Published on May 31st, 2015 | by Gareth5
Making mozzarella cheese with Marly
I’m finally breaking my blog post drought with a review of one of the more interesting food classes I’ve experienced.
A few weeks ago I attended a mozzarella making class at Salt Meats Cheese in Alexandria, Sydney. I’d finally got around to using my gift voucher and I was all booked in on one of the many weekend cooking classes they run, (a birthday present from the Rabo Digital team – thanks chaps!).
Learning to make cheese seemed like a natural progression from sourdough and various pickles and chutneys. It also made me feel a bit scientific, (I used to love experimenting with my chemistry set as a kid).
I was the first to turn up, (I hate being late, makes me feel anxious). Now usually when I turn up early to work related training sessions, I pretend to be busy on my phone reading emails. Sometimes I even make quizzical expressions, as if reading something incredibly important. Everyone does this, right?
On this occasion however, I got talking to our teacher Marly, a passionate home cheese maker who like myself had taught herself to make bread and chutneys. And like me, found a certain mystique about the science of making cheese.

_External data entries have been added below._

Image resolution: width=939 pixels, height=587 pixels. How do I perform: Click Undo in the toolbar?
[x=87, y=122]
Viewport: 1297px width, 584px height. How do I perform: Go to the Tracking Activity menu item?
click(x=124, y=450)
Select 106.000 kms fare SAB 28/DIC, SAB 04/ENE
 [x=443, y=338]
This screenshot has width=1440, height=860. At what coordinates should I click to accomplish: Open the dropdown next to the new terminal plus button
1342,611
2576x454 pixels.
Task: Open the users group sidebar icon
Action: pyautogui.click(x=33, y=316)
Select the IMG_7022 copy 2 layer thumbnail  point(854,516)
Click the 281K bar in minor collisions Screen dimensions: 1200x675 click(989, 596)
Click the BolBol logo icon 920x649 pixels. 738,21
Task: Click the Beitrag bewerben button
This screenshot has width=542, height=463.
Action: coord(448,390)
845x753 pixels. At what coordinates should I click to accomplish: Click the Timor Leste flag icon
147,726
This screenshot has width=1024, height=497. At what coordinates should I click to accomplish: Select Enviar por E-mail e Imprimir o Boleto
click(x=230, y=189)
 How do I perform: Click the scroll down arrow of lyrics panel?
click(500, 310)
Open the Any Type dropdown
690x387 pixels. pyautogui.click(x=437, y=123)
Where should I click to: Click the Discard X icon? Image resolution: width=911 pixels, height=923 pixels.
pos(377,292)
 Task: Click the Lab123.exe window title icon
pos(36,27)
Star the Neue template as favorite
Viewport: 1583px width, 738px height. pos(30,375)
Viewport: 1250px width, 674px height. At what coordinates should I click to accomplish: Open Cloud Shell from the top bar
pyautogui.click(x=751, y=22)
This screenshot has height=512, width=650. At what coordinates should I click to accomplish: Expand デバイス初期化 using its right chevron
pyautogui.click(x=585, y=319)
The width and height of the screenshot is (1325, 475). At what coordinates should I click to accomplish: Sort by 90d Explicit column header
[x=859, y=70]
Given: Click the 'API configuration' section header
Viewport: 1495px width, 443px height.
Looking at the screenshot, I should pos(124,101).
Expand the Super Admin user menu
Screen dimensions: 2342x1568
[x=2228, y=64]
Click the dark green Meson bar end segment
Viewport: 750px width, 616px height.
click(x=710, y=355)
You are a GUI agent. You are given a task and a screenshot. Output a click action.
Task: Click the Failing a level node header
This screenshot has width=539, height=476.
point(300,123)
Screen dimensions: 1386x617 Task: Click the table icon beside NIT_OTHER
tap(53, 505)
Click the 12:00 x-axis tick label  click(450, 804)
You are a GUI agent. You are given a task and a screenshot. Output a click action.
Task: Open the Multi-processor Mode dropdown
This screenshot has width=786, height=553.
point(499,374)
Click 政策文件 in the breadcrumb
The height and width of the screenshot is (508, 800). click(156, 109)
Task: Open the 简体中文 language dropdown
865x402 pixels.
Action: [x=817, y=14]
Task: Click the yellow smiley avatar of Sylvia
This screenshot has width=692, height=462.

Turns out, with a few basic skills, ingredients and equipment, you can soon master most of the fresh cheeses. We were learning to make mozzarella cheese, but the process and ingredients for making feta, ricotta, mascarpone and even haloumi is very similar. Hello squeaky cheese on the griddle!
We started the class with a bowl of curd, (one that had been made earlier in the interest of time). However for the next hour Marly, talked us through the entire process with passion and energy, starting with fresh un-homogenised milk.
We added diluted calcium chloride (because pasteurisation actually breaks down the calcium, which is what binds the curd together). Miss this out and your cheese yield is likely to be considerably lower.
Add citric acid, again diluted in a little water. Make sure you use spring water, because the chlorine in tap water will screw things up.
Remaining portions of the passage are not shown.